“Promoting Lifelong Healthy Habits Through Design”
With the champagne fizz still alive after the celebration of this year’s event finals on March 30th, the Stanford Center on Longevity has announced this theme for their 5h annual Design Challenge 2017-18. Based on the web site overview, in this context, healthy habits include financial, physical and social behaviours that lead to improve the quality of life. Of course, those are the three focal points for the Stanford longevity story line.
It is a misnomer to think that all this design work, the development of technology based products and services, is merely meant for those who are already at a later stage of life. I have picked up a strong sense from listening to and observing those targeting this field of aging and longevity, that they are doing just that, in a simple paraphrasing “finding design solutions for a senior population” – or even more narrowly the categorized elderly.
You might actually have to take more time to read between the lines on all of this, which on first pass most people do not do.
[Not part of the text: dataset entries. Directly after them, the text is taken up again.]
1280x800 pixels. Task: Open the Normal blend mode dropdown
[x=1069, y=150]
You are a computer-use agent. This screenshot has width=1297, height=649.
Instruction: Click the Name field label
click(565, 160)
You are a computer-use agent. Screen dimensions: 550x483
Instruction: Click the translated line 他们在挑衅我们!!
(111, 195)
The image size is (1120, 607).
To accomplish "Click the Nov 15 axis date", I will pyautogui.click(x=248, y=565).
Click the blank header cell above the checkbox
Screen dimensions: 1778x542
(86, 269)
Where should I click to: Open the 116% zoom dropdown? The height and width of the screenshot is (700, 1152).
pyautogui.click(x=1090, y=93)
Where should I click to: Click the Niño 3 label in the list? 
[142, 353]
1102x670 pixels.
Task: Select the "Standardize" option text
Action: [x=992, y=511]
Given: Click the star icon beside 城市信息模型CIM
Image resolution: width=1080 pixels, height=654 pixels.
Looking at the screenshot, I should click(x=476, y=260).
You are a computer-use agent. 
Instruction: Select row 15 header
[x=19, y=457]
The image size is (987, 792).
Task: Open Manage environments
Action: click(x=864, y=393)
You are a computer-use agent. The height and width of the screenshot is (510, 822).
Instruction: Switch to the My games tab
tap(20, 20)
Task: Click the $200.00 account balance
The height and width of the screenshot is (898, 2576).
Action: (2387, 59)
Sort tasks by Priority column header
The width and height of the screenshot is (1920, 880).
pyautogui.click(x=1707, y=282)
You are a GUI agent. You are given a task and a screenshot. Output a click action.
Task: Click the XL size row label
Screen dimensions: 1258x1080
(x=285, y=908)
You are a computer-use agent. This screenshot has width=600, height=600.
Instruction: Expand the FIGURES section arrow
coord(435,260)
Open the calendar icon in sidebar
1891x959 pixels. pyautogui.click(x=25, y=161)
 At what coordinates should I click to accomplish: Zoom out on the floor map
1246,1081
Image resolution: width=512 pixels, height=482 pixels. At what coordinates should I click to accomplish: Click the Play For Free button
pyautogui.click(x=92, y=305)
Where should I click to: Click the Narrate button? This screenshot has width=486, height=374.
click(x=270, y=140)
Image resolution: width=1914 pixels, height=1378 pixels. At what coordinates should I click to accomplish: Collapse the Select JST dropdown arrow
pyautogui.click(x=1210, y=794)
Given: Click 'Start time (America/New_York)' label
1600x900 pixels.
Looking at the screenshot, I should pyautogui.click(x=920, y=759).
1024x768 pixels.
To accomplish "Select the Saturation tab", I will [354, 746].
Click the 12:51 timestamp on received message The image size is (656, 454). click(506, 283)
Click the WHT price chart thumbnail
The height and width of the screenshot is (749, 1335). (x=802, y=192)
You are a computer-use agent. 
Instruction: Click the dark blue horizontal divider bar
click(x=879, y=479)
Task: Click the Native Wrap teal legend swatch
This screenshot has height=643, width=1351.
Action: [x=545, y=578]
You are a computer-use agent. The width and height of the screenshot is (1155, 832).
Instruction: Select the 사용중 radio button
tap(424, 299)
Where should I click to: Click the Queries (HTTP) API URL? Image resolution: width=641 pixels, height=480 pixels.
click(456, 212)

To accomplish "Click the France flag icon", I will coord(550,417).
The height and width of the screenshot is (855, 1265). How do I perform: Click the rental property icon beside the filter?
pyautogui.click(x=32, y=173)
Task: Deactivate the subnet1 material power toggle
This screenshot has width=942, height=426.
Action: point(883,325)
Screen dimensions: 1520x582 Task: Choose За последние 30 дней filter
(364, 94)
Stanford’s message is based on the life course model – “Optimizing for quality of life therefore includes actions and behaviors at all ages.” As they go on to say about this Design Challenge – we are, “looking for design ideas which promote habits that improve quality of life across the age spectrum”
If you look at the first place winner for this season 2016/17 – TAME which stands for Tremor Acquisition & Minimization it is obvious they got that life course premise; you don’t have to be older in years to have issues with body tremors.
So when the next round of products comes up for any design contest, it will be worth noting more closely, as to which of the contenders for the prize looks at optimized longevity as being the quest of people at all life stages. In that sense, I like that the theme for this coming Design Challenge moves us more to reflect on the journey, not a destination as connoted by this year’s theme “aging in place”.